>> Start SUPPLIED MATERIAL

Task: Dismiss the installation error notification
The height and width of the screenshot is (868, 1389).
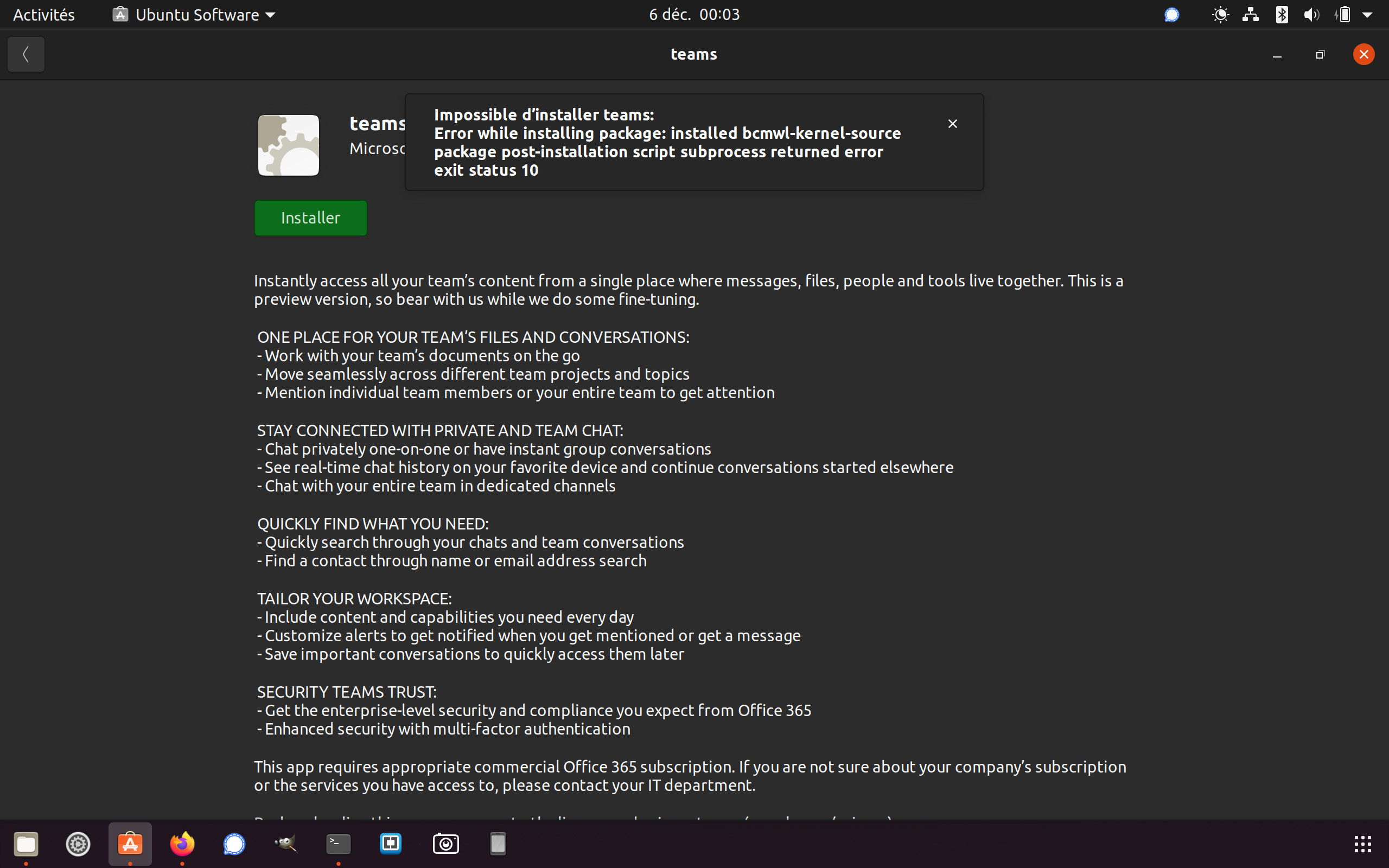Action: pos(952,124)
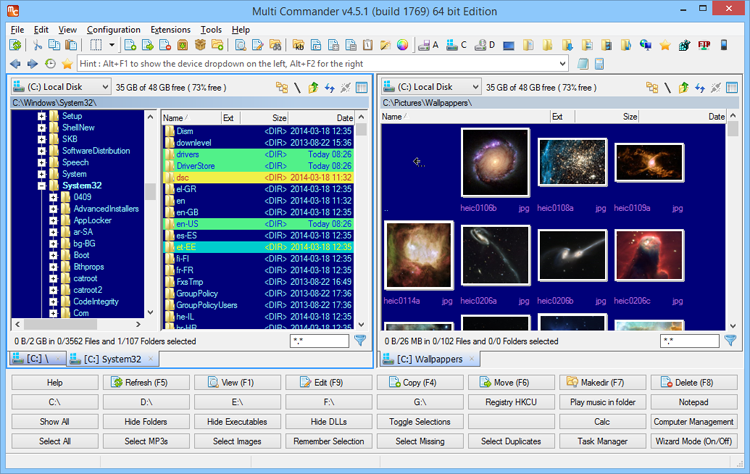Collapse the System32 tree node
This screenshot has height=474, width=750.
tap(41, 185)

>> End SUPPLIED MATERIAL

— DIRECTIONS FOR THIS TASK —
Print the listing above line for line, without the pictures.

— REPLY —
Task: Dismiss the installation error notification
The height and width of the screenshot is (868, 1389).
Action: pos(952,124)
Collapse the System32 tree node
This screenshot has height=474, width=750.
tap(41, 185)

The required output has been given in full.